[The data]

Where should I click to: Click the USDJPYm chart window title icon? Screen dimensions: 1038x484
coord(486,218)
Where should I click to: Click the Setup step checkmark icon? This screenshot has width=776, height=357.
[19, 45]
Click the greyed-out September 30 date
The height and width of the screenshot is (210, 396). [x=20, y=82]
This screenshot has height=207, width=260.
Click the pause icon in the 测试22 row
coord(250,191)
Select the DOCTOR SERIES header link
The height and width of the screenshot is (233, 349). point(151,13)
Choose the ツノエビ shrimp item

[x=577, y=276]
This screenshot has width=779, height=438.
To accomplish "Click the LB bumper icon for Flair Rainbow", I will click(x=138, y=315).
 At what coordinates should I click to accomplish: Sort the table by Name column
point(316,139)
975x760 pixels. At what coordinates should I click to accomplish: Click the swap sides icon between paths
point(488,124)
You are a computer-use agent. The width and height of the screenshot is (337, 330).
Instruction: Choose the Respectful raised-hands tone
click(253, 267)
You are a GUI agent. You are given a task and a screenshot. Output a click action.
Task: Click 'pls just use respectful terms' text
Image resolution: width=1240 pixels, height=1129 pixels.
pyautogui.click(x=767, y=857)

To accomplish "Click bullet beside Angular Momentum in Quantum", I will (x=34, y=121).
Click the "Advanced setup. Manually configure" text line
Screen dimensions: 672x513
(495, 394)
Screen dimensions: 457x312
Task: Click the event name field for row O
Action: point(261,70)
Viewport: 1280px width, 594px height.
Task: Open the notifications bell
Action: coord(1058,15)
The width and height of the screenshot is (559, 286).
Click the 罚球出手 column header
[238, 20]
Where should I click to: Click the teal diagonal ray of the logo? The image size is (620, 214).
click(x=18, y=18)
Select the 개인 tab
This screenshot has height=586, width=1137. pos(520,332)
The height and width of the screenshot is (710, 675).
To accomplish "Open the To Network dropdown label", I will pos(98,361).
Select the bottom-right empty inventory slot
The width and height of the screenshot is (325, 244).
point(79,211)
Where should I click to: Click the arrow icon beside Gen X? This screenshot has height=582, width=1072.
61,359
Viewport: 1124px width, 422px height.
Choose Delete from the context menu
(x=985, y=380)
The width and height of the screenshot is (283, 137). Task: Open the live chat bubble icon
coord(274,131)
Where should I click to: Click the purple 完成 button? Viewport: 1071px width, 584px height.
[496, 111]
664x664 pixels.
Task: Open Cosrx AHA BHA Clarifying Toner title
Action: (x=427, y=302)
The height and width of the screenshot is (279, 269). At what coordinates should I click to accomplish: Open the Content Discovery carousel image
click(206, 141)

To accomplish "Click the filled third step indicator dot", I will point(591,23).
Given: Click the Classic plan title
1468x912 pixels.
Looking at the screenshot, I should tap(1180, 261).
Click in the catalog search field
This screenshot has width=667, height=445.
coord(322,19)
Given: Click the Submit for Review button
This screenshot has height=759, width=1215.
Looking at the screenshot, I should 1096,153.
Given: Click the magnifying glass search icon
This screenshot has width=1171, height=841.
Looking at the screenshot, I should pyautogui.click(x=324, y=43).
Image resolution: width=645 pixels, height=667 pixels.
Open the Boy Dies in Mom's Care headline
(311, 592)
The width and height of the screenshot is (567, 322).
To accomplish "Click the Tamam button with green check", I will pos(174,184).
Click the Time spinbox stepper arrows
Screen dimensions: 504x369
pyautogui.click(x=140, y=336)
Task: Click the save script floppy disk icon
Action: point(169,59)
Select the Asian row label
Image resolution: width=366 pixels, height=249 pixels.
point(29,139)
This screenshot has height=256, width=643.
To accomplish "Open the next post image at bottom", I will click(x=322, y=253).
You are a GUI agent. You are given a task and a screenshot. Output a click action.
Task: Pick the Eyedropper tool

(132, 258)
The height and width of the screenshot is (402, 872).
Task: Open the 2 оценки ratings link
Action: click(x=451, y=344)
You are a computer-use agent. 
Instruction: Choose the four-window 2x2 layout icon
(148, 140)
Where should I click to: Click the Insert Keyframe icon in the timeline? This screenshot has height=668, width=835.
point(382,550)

[/The data]

- Problem to solve
Check each line of the data above, and please copy the ones in which the string "computer" occurs.

- Response
You are a computer-use agent. The width and height of the screenshot is (337, 330).
You are a computer-use agent. 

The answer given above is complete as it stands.